Many people have the mistaken impression that patients with dementia are incompetent to make medical decisions.
A person does not have to be “competent” to have medical decision-making “capacity”. Competency is something only a judge can decide, whereas medical decision-making capacity can be determined by a physician.
A person with dementia may be incompetent to manage their financial affairs but still have the capacity to make informed decisions about whether to have surgery or decline CPR.
In general, to make any informed consent, four elements of information must be provided: the nature of the ‘procedure’; the benefits; the risks (both common and severe); and if there are any alternatives. In addition, it must be voluntary; and the patient must have the capacity to understand what’s to be done.

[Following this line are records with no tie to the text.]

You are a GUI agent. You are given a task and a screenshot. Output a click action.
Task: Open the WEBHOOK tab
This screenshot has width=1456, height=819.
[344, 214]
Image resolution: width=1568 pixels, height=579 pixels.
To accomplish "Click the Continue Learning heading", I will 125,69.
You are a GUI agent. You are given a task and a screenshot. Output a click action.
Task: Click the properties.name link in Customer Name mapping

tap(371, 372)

Someone with dementia is only “incapacitated” to make a decision if they cannot: understand the nature of the procedure, evaluate the information, appreciate the consequences, make a decision that’s consistent over time, or communicate their decision.
Essential to this process is providing the information in a form understandable to the patient and allowing them time to think about it. Although doctors usually make a recommendation, studies show that patients and their families still want adequate information so that they can make a shared decision with the physician.
Thus, only patients with late-stage dementia are truly incapable of making most medical decisions. And when that stage is reached, if they have an Advance Directive in place, it will help avoid care they would not have wanted and guide their Healthcare Proxy (or Durable Power of Attorney) in making decisions that are in the best interests of that patient.